In France, a distribution crisis; in Lebanon, a crisis of sustainability

The comparison with France then becomes very eloquent. In Paris, the government can be criticized for its language elements, but it recognizes partial breaks, names the logistics cause and identifies the most exposed network. The French crisis is a crisis of distribution under stress, aggravated by a low rate effect. It hinders everyday life, provokes anxiety of the full and exposes the executive to the anger of motorists. But it does not yet transform the whole economy into an energy superpaying machine.

In Beirut, the crisis is less dramatic at the pump and more destructive in depth. It is not first an image crisis. It is a crisis of sustainability. The country is not just wondering if the fuel will arrive. He wondered how much the next increase would cost, what effect it would have on the building generator, on the bill for neighbouring trade, on the transport costs and on the survival capacities of already weakened households. To say that « everything is fine » because a cargo is en route therefore amounts to confusing logistical continuity with economic health. These are two very different things.

What the official speech does not say

  • he talks about cargoes, but little about the final price paid by households;
  • it reassures on opening stations, but not on the generator bill;
  • avoid linking the increase in diesel to the cost of private electricity;
  • it reduces a structural crisis to a simple problem of availability;
  • It treats the fear of shortage, but it does not treat the cost of energy.

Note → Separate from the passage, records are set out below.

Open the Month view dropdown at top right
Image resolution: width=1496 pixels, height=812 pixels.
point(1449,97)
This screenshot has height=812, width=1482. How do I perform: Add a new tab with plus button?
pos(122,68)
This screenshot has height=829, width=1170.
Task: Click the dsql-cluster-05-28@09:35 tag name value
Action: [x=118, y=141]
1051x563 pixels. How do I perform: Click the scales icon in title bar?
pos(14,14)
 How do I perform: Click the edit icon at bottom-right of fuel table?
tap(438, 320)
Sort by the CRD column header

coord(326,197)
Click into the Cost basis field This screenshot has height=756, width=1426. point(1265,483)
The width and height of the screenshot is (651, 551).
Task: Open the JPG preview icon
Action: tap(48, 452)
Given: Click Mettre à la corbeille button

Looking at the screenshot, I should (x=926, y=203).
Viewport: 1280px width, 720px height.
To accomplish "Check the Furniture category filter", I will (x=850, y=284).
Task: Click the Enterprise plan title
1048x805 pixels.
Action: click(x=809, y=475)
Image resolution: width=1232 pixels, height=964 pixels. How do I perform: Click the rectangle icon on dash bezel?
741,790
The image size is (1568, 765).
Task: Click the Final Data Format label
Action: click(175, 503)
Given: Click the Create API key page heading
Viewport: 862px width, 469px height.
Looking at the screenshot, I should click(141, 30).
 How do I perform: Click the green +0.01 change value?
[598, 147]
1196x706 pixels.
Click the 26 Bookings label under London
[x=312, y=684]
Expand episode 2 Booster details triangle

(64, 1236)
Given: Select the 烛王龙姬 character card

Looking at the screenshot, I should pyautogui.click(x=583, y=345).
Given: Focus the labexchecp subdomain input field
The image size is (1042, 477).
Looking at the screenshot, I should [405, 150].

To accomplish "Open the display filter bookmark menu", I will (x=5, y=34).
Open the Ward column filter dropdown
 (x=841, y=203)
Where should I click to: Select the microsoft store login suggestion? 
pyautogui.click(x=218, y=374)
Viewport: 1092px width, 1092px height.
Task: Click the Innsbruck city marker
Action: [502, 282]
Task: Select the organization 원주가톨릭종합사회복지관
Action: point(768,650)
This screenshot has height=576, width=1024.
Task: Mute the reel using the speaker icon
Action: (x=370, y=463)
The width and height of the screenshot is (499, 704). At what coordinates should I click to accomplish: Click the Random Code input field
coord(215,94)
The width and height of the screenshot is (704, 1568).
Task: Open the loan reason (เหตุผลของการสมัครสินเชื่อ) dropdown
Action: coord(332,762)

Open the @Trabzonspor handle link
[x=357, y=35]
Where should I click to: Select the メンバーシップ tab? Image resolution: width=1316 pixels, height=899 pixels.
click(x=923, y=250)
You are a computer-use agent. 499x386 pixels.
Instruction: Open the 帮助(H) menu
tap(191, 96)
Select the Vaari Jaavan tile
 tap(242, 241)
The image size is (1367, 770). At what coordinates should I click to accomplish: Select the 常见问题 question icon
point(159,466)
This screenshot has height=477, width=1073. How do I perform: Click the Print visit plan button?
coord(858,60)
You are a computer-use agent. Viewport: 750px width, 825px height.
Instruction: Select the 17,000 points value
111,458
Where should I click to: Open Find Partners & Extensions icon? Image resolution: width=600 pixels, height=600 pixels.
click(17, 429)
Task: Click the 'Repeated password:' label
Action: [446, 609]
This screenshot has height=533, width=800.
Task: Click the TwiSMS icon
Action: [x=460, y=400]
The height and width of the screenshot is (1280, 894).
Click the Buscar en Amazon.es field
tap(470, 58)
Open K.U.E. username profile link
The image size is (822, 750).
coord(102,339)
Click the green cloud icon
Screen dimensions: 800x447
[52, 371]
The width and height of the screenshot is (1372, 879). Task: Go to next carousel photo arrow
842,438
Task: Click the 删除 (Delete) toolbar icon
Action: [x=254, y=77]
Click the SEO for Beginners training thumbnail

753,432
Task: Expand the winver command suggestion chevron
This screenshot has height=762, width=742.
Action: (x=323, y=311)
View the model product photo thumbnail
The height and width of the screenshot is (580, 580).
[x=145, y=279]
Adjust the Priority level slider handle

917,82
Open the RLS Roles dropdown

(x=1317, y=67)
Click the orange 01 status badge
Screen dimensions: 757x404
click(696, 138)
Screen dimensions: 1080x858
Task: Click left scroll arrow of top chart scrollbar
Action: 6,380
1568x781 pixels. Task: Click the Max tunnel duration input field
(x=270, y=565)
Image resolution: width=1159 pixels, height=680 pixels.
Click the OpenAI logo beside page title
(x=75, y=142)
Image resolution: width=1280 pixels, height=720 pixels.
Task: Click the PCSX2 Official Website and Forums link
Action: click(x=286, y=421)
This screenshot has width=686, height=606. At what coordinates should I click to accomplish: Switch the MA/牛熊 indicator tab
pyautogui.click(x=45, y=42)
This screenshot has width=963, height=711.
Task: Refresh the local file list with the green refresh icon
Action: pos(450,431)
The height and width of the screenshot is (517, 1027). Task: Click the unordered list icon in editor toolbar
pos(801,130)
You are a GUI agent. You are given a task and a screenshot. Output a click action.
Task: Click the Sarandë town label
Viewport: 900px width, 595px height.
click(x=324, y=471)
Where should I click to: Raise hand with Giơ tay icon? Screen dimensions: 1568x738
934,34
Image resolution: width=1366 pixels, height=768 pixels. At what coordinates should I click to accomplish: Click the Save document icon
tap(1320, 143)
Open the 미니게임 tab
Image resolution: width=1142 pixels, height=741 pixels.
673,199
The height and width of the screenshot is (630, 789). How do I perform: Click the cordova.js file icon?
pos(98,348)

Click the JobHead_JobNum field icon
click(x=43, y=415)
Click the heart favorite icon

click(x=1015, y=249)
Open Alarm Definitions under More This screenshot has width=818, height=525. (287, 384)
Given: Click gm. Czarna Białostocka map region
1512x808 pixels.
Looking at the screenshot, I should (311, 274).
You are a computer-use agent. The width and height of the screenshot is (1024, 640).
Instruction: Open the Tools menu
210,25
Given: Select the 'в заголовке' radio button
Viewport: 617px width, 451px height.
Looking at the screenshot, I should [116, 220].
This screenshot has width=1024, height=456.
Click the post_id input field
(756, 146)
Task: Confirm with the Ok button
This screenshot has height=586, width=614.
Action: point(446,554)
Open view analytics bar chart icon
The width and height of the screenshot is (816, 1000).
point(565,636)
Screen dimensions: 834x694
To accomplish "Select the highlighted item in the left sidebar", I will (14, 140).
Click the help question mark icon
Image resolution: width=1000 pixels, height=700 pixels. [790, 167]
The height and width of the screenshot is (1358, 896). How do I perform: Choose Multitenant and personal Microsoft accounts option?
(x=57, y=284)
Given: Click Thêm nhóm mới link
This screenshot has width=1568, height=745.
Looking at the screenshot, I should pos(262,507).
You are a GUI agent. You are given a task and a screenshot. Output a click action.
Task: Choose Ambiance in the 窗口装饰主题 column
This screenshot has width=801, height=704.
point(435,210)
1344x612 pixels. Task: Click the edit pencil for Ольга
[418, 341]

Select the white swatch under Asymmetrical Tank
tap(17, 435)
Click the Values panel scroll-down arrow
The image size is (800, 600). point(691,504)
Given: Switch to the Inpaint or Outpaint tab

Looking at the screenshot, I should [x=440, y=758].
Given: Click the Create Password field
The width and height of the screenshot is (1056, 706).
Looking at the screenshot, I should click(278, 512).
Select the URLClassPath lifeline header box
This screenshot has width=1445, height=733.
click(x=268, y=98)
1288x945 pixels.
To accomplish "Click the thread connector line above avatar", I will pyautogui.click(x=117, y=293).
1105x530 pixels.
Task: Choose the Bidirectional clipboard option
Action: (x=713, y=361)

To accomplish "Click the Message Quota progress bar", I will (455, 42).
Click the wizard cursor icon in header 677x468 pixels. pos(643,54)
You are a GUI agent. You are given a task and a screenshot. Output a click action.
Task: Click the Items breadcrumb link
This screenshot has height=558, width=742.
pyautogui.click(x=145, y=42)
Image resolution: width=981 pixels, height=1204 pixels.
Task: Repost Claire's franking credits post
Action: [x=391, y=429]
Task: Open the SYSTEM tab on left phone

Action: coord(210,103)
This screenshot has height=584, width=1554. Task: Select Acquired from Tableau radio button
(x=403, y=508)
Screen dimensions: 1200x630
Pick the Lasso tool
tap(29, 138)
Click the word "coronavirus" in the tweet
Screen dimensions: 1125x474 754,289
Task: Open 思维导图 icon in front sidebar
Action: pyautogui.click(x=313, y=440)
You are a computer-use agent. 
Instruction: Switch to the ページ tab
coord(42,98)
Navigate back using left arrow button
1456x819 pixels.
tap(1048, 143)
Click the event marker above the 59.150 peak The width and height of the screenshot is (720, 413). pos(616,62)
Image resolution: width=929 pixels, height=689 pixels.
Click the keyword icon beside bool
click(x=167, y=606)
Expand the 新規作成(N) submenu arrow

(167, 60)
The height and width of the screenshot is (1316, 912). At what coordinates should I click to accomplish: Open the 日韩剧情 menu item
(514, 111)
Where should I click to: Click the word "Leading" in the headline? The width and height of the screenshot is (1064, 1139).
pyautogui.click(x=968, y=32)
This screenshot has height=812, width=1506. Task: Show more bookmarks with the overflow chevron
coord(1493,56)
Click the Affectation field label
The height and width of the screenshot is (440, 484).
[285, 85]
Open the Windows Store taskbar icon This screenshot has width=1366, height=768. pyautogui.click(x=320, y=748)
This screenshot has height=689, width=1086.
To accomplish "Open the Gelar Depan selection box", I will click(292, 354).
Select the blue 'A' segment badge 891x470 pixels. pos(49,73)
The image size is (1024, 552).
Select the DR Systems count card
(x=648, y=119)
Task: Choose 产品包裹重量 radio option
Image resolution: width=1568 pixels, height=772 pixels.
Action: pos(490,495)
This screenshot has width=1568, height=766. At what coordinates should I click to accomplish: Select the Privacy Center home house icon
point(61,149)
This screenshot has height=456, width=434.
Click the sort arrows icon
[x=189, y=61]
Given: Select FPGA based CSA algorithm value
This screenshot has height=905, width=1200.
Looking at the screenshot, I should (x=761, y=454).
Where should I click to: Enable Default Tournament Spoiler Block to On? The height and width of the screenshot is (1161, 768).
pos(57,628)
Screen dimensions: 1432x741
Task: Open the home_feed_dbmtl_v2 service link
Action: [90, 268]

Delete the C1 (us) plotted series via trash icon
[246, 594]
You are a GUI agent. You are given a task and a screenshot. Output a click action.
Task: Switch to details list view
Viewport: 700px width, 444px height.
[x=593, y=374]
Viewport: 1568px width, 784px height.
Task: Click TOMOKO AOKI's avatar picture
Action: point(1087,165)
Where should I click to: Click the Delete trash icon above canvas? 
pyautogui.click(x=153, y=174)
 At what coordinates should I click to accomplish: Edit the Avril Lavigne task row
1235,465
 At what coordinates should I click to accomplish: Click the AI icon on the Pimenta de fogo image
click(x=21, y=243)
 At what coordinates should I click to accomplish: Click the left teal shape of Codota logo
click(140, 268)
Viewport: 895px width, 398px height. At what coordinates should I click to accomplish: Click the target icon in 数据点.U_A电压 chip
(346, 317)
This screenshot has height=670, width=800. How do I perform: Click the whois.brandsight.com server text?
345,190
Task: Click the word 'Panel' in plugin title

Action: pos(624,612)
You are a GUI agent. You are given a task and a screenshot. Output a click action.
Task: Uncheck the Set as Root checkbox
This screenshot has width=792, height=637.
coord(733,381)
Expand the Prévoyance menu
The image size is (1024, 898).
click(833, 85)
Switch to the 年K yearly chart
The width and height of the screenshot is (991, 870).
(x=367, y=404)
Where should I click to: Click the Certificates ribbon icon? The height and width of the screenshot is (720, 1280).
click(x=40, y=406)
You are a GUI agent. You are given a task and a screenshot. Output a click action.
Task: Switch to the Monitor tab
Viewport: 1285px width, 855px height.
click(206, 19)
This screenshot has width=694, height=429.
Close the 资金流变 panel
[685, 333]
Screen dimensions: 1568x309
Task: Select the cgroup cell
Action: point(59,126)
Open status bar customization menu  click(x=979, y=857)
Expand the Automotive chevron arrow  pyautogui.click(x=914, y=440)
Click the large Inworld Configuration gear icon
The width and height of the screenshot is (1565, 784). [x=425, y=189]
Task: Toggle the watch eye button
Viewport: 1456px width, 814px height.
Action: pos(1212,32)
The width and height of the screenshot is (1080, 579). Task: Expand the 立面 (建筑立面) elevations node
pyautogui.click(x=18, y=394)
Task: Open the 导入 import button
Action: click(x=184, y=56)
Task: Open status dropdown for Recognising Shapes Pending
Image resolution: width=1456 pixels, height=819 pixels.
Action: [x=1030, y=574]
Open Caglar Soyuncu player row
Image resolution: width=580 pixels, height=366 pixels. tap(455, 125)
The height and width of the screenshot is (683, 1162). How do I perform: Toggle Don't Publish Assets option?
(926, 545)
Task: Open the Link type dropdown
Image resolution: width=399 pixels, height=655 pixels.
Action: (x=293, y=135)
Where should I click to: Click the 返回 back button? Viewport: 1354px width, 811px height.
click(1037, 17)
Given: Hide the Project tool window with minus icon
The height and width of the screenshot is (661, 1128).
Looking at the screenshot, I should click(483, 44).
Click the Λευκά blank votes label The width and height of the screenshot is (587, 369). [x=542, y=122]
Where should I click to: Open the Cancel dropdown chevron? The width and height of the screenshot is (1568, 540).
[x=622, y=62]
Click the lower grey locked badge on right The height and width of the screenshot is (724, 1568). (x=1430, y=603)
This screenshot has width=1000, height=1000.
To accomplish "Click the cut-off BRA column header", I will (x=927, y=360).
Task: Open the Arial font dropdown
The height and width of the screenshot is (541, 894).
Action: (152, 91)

This dissociation explains why public speaking seems increasingly out of step. In Lebanon, the absence of a frank shortage does not mean that the situation is good. It only means that the crisis continues in a less photogenic and more expensive form.

The International Monetary Fund has warned this week that the war in the Middle East will lead to lower growth and higher inflation on a global scale, with heavier effects for energy-importing countries with reduced financial margins. Lebanon fully falls into this category. Again, the presence of fuel in the stations is not enough to neutralize the shock. When a country depends on expensive imports to drive its cars and power its generators, each regional outbreak becomes a multiplier of fragility.

Fuels: Denial begins when pump hides invoice

In essence, the contrast between France and Lebanon lies in how to name the crisis. In France, the state wants to avoid the word shortage, but it cannot deny the existence of a tension. The figures, queues and TotalEnergy effect make the phenomenon concrete. In Lebanon, the official communication still stands because it is based on an too narrow criterion: as long as the fuel arrives, the situation would be under control. This definition is insufficient in a country where energy is not only used to circulate, but also to compensate for the prolonged bankruptcy of the electricity sector.

So the real scandal is not just the prospect of an empty pump. This is the fact that an entire country continues to buy very expensive electricity, via private generators, which a public service unable to provide continuously does not deliver enough. As long as this mechanism remains, each increase in diesel becomes an increase in the cost of living, the cost of trade, the cost of services and the cost of production. To present this reality as a mere supply affair is to minimize the crisis at the very moment when it spreads most widely.

The right word is probably not a lie. It is colder and more political: denial. A practical, almost administrative denial is to look at the condition of the tanks rather than the status of the invoices. A convenient denial, because it allows to announce continuity without recognizing degradation. But the more the increases accumulate on gasoline, fuel oil, generators and alternative electricity, the more this official story loses credibility. The calm at the pump can still exist. Economic calm no longer really exists.